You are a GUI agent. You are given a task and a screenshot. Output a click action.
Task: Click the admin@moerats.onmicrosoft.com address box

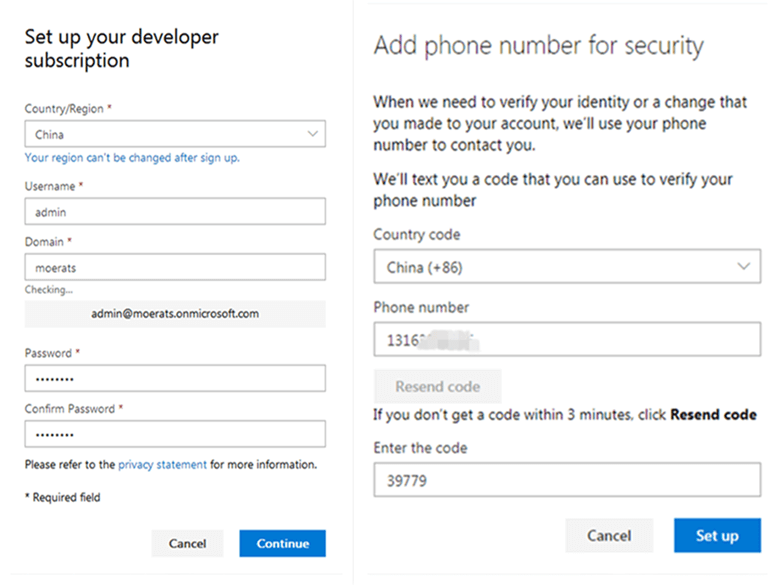coord(175,314)
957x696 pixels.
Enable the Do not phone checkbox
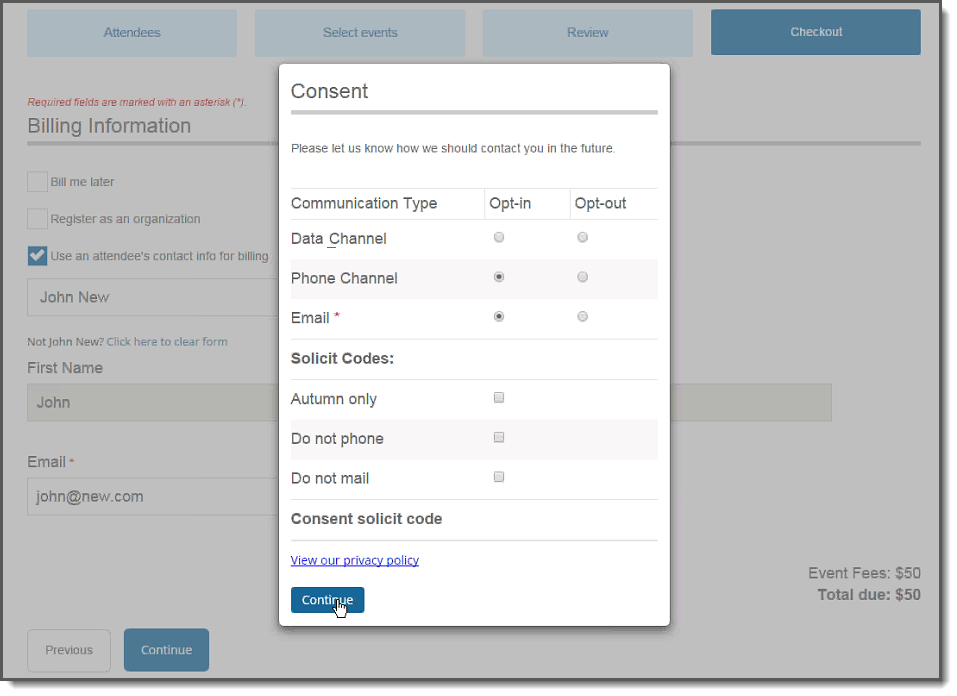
--
Activity: Write the listing out a second time exactly, dropping all images.

Response to the task:
You are a GUI agent. You are given a task and a screenshot. Output a click action.
Task: Click the admin@moerats.onmicrosoft.com address box

coord(175,314)
957x696 pixels.
Enable the Do not phone checkbox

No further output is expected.